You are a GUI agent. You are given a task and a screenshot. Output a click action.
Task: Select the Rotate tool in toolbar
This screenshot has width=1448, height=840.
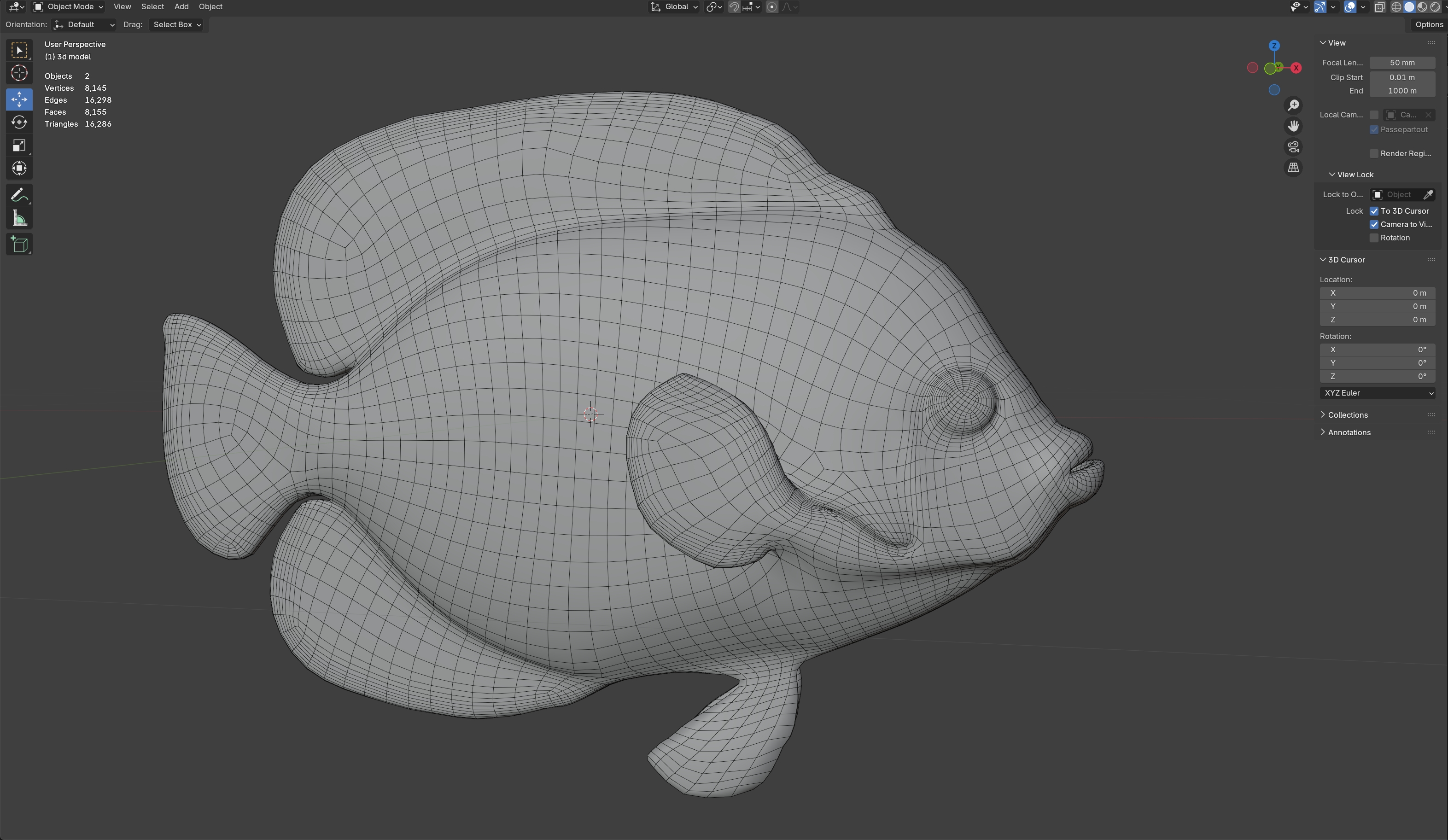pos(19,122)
# # # # # # #
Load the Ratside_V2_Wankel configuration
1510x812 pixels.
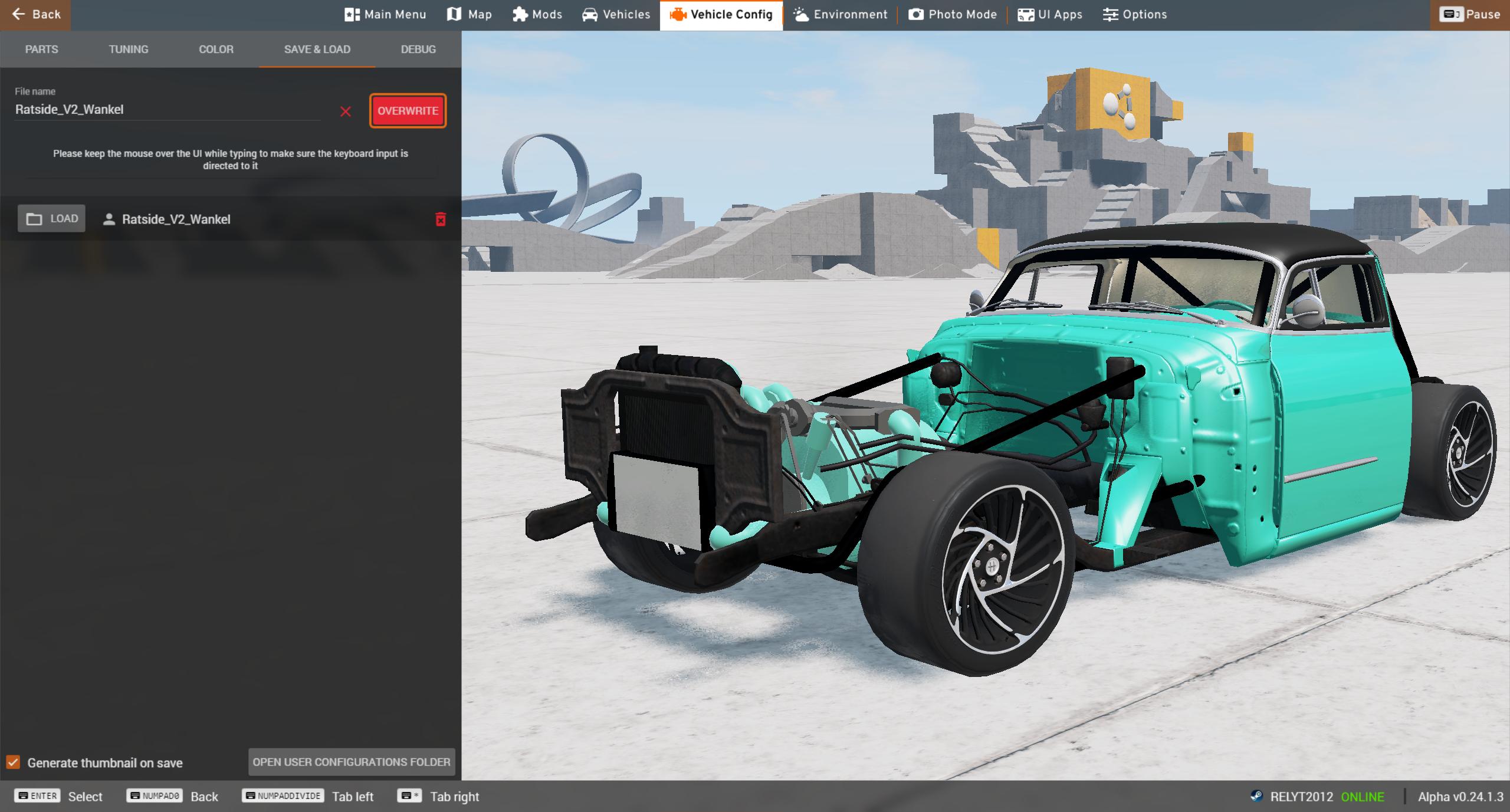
# # # # # # #
● **What is needed**: Copy out the records from the line that has "You are a GUI" through the line that has "pos(19,122)", swapping "toolbar" for "side panel" and keeping everything else the same. Leave the pictures out.

● **Full solution**:
You are a GUI agent. You are given a task and a screenshot. Output a click action.
Task: Select the Rotate tool in side panel
This screenshot has width=1448, height=840.
pos(19,122)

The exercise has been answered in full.